Natuza Nery e Ranier Bragon, Folha De São Paulo
Se Dilma decidisse contemplar todos os pedidos dos 12 partidos da base, precisaria criar pelo menos mais 21 pastas
Transportes, Cidades e Integração Nacional, que terão R$ 31,9 bi para investir, são as pastas mais cobiçadas
Se Dilma Rousseff decidisse contemplar todos os pedidos dos 12 partidos de sua base, teria de ampliar o tamanho da Esplanada de 37 para no mínimo 58 ministérios.
Sua maior dor de cabeça será a indicação de nomes para os disputadíssimos ministérios dos Transportes, das Cidades e da Integração Nacional, cobiçados por PMDB, PT, PSB, PP e PSC.
O poder de investimento dessas pastas explica a atração que exercem: são R$ 31,9 bilhões livres para obras neste ano (46% do total de toda a Esplanada) e uma previsão generosa para o próximo.
O Ministério das Cidades, com orçamento de investimentos de R$ 8,2 bilhões, está hoje nas mãos do PP. E é o campeão em número de postulantes no governo Dilma. Quatro legendas (PMDB, PT, PSB e PP) competem entre si.

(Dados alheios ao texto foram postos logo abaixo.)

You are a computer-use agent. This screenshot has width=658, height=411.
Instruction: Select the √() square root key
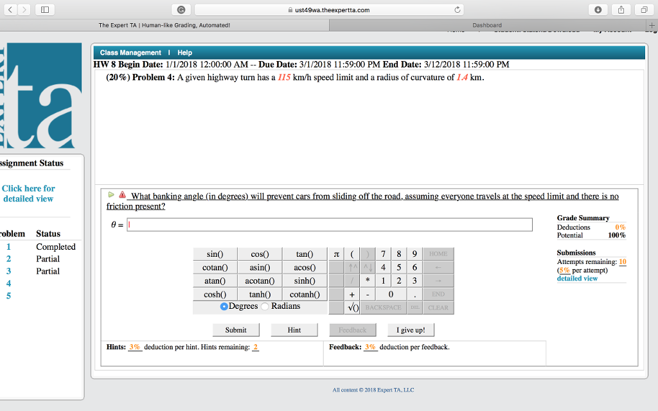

Já Transportes, controlado atualmente pelo PR, é disputado por PMDB e PT. A pasta tem o maior orçamento para obras: R$ 16,4 bilhões.
Cidades e Transportes ganharão mais vulto com a Copa de 2014 e a Olimpíada de 2016. Praticamente toda a receita desses ministérios vem do PAC (Programa de Aceleração do Crescimento).
Dilma planejava colocar nessas áreas titulares de sua extrema confiança e profissionalizar mais os ministérios. Mas terá que superar a ansiedade de seus aliados.